In our relationship, Mike is the pessimist and I’m the optimist. Some of it is our personalities, some is life experiences. When Mike is down about something, I pump him up. When I am overly excited, he brings me back to earth. For ten years, we’ve filled those roles, and it’s worked for us.
I used to believe that all my dreams would come true. I wasn’t naive enough to think that everything would go the way I planned, but I was young and thought that if I worked hard and lived right, I could achieve everything I wanted. Setbacks were temporary. I was annoyingly confident. I was always able to come back from whatever life threw at me, because I believed everything would work out.

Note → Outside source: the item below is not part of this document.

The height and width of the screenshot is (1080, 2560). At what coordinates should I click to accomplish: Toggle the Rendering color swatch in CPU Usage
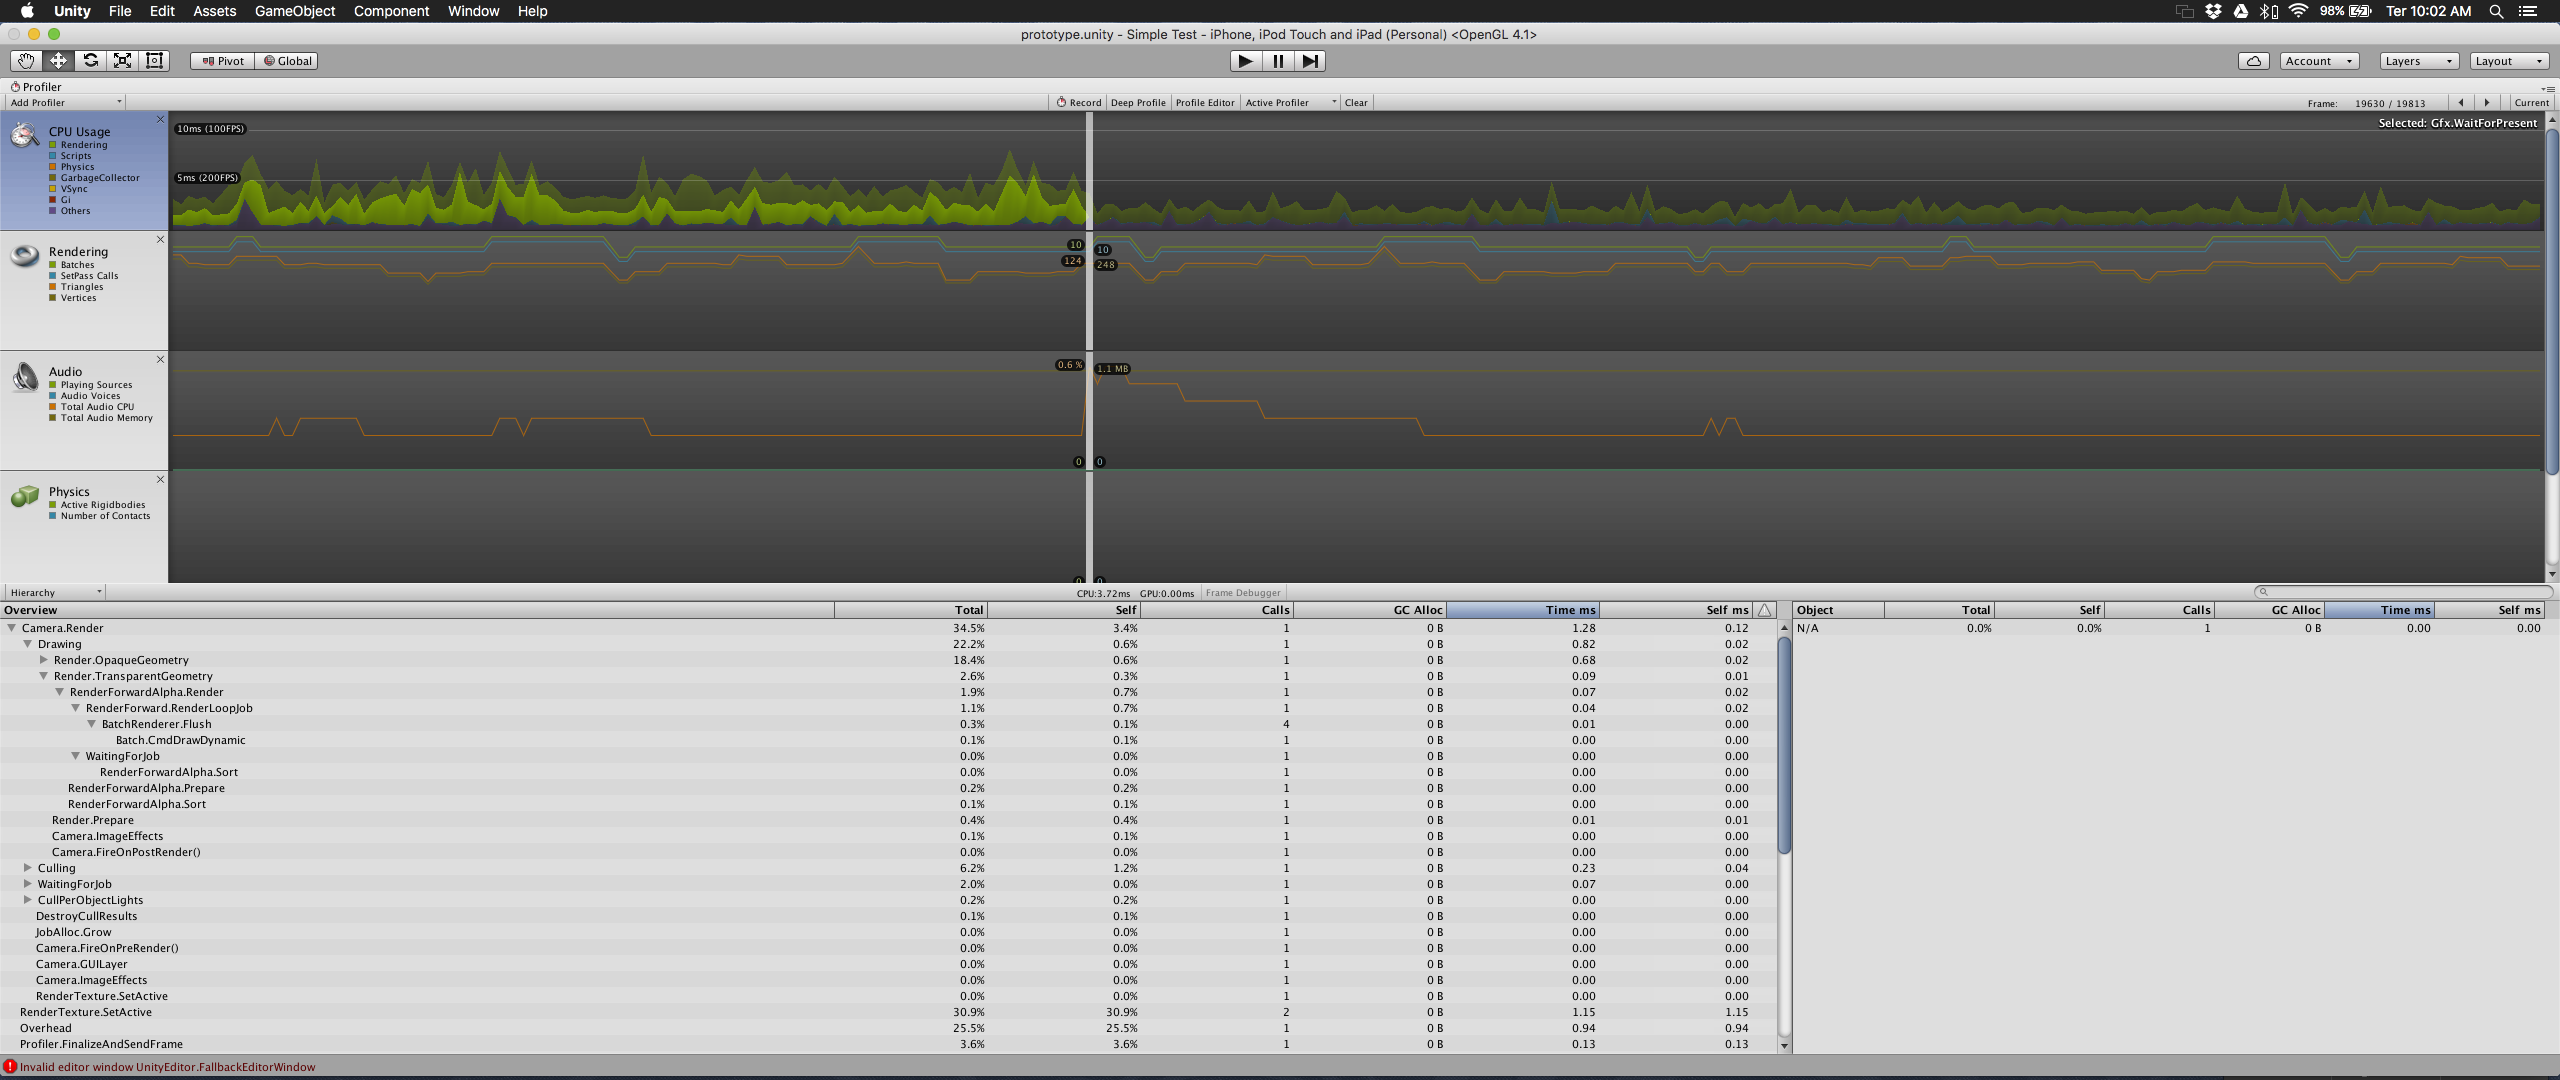[x=53, y=145]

And you know, I think after Maddie died, I bounced back because it was habit – almost reflex. I also had Annie coming, and frankly, I was too numb to do anything else but bounce back. My optimism eventually returned, although not like it was before. And that would have been fine. But then my friend died, my aunt died, I miscarried, and Jackie died, and now my optimism is a shell of what it was.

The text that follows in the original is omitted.